This article presents an automated approach in optimal design of the spring balancing cylinder of an industrial robot using multi-disciplinary and multi-objective design optimization.
Spring balancing cylinder is a mechanical device typically used in industrial robots of high load handling capacity. The objective of use of such device is to effectively balance one of main axes (typically axis-2) subject to the most severe gravitational torque.
The spring balancing cylinder consists typically of multiple springs (two or three) co-axially installed inside the cylinder. Design of such balancing device involves about 16 design parameters, including both geometric parameters (free length, wire diameter, spring outer diameter, and number of turns) and parameters defining mounting positions of the device on a robot. Optimal design of such device is to achieve desired balancing, measured by maximum unbalanced static torque of the balanced axis, with minimum weight and volume of the cylinder. More desirably, the trade-off relationship between the maximum static torque measured by a balancing degree index and weight of the balancing cylinder is explored. Design of such balancing device is subject to a number of hard constraints defining fatigue lifetime of the springs and geometric interference between adjacent springs both in radial and axial directions.
Solving of this design problem requires use of two different design tools. The first design tool is a robot static design tool. The entire robot statics is modeled. The maximum static torque of the balanced axis is calculated by finding the maximum value of static torques of the axis as function rotational angles of the axis within its limits. The maximum static torque is used as one of the design objectives. The second design tool is a detailed spring dimensioning tool. The overall spring constant and pre-loading force are determined subject to constraints of geometric and fatigue lifetime. The integration of the design tools is accomplished using a commercial software tool modeFrontier.

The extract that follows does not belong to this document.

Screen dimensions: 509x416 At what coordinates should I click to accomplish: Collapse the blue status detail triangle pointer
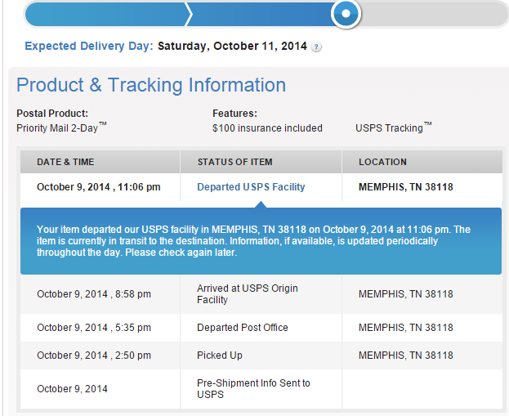(x=261, y=204)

This challenging design problem is formulated into an optimization problem of mixed design variables, multi-objective and multi-constraint nature and solved fully automatically using Multi-Objective Genetic Algorithm (MOGA) implemented in the modeFrontier modeling and optimization environment. The trade-off relationship between the balancing degree and the weight of the springs have been quantitatively explored. Even though some limitations of the developed methodology do exist and need further improvement, it is convinced that the developed approach is ready to be applied in industrial design practice.